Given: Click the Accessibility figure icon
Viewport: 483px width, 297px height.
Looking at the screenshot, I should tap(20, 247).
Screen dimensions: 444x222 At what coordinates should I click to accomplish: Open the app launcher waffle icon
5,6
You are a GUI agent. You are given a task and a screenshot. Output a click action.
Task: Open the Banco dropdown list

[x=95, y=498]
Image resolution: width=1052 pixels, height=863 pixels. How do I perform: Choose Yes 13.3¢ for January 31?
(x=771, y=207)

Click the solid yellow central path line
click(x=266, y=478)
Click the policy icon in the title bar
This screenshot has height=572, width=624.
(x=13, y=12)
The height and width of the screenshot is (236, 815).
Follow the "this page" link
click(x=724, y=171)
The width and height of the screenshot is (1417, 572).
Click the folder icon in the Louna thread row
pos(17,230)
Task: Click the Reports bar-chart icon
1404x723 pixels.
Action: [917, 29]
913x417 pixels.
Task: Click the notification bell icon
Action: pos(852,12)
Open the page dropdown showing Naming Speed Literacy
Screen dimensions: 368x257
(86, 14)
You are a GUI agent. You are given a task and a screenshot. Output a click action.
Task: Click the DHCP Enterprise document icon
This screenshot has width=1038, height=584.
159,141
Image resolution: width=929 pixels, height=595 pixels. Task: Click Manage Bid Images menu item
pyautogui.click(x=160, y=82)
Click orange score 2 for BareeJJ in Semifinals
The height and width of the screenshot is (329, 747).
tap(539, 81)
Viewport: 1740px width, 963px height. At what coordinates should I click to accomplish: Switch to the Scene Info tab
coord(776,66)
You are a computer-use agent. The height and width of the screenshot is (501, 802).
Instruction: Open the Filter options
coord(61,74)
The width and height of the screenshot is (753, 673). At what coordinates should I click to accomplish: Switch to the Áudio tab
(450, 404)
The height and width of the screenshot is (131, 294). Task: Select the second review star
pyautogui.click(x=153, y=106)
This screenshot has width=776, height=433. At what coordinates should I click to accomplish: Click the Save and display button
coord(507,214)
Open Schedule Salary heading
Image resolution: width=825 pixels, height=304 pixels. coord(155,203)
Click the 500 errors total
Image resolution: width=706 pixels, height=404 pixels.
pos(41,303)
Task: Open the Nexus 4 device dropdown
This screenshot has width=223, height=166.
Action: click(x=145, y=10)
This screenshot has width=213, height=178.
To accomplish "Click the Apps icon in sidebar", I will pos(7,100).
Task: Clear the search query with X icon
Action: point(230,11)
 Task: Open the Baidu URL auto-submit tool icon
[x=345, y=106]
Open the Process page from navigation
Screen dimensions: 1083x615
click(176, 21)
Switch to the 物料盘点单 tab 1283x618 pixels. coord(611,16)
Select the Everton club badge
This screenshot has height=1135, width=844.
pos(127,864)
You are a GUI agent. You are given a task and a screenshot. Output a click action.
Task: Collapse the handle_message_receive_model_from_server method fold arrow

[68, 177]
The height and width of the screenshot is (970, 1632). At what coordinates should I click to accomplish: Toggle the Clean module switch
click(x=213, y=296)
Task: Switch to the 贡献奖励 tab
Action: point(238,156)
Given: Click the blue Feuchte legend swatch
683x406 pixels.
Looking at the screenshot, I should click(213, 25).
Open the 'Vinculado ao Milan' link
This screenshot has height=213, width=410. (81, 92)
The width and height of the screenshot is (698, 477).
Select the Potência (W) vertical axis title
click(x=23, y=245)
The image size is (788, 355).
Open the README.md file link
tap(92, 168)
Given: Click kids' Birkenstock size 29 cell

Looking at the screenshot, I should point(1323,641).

**AIM**.
Can you copy out all of the material above, word for word?

**EXERCISE ANSWER**.
Given: Click the Accessibility figure icon
Viewport: 483px width, 297px height.
Looking at the screenshot, I should tap(20, 247).
Screen dimensions: 444x222 At what coordinates should I click to accomplish: Open the app launcher waffle icon
5,6
You are a GUI agent. You are given a task and a screenshot. Output a click action.
Task: Open the Banco dropdown list

[x=95, y=498]
Image resolution: width=1052 pixels, height=863 pixels. How do I perform: Choose Yes 13.3¢ for January 31?
(x=771, y=207)

Click the solid yellow central path line
click(x=266, y=478)
Click the policy icon in the title bar
This screenshot has height=572, width=624.
(x=13, y=12)
The height and width of the screenshot is (236, 815).
Follow the "this page" link
click(x=724, y=171)
The width and height of the screenshot is (1417, 572).
Click the folder icon in the Louna thread row
pos(17,230)
Task: Click the Reports bar-chart icon
1404x723 pixels.
Action: [917, 29]
913x417 pixels.
Task: Click the notification bell icon
Action: pos(852,12)
Open the page dropdown showing Naming Speed Literacy
Screen dimensions: 368x257
(86, 14)
You are a GUI agent. You are given a task and a screenshot. Output a click action.
Task: Click the DHCP Enterprise document icon
This screenshot has width=1038, height=584.
159,141
Image resolution: width=929 pixels, height=595 pixels. Task: Click Manage Bid Images menu item
pyautogui.click(x=160, y=82)
Click orange score 2 for BareeJJ in Semifinals
The height and width of the screenshot is (329, 747).
tap(539, 81)
Viewport: 1740px width, 963px height. At what coordinates should I click to accomplish: Switch to the Scene Info tab
coord(776,66)
You are a computer-use agent. The height and width of the screenshot is (501, 802).
Instruction: Open the Filter options
coord(61,74)
The width and height of the screenshot is (753, 673). At what coordinates should I click to accomplish: Switch to the Áudio tab
(450, 404)
The height and width of the screenshot is (131, 294). Task: Select the second review star
pyautogui.click(x=153, y=106)
This screenshot has width=776, height=433. At what coordinates should I click to accomplish: Click the Save and display button
coord(507,214)
Open Schedule Salary heading
Image resolution: width=825 pixels, height=304 pixels. coord(155,203)
Click the 500 errors total
Image resolution: width=706 pixels, height=404 pixels.
pos(41,303)
Task: Open the Nexus 4 device dropdown
This screenshot has width=223, height=166.
Action: click(x=145, y=10)
This screenshot has width=213, height=178.
To accomplish "Click the Apps icon in sidebar", I will pos(7,100).
Task: Clear the search query with X icon
Action: point(230,11)
 Task: Open the Baidu URL auto-submit tool icon
[x=345, y=106]
Open the Process page from navigation
Screen dimensions: 1083x615
click(176, 21)
Switch to the 物料盘点单 tab 1283x618 pixels. coord(611,16)
Select the Everton club badge
This screenshot has height=1135, width=844.
pos(127,864)
You are a GUI agent. You are given a task and a screenshot. Output a click action.
Task: Collapse the handle_message_receive_model_from_server method fold arrow

[68, 177]
The height and width of the screenshot is (970, 1632). At what coordinates should I click to accomplish: Toggle the Clean module switch
click(x=213, y=296)
Task: Switch to the 贡献奖励 tab
Action: point(238,156)
Given: Click the blue Feuchte legend swatch
683x406 pixels.
Looking at the screenshot, I should click(213, 25).
Open the 'Vinculado ao Milan' link
This screenshot has height=213, width=410. (81, 92)
The width and height of the screenshot is (698, 477).
Select the Potência (W) vertical axis title
click(x=23, y=245)
The image size is (788, 355).
Open the README.md file link
tap(92, 168)
Given: Click kids' Birkenstock size 29 cell

Looking at the screenshot, I should point(1323,641).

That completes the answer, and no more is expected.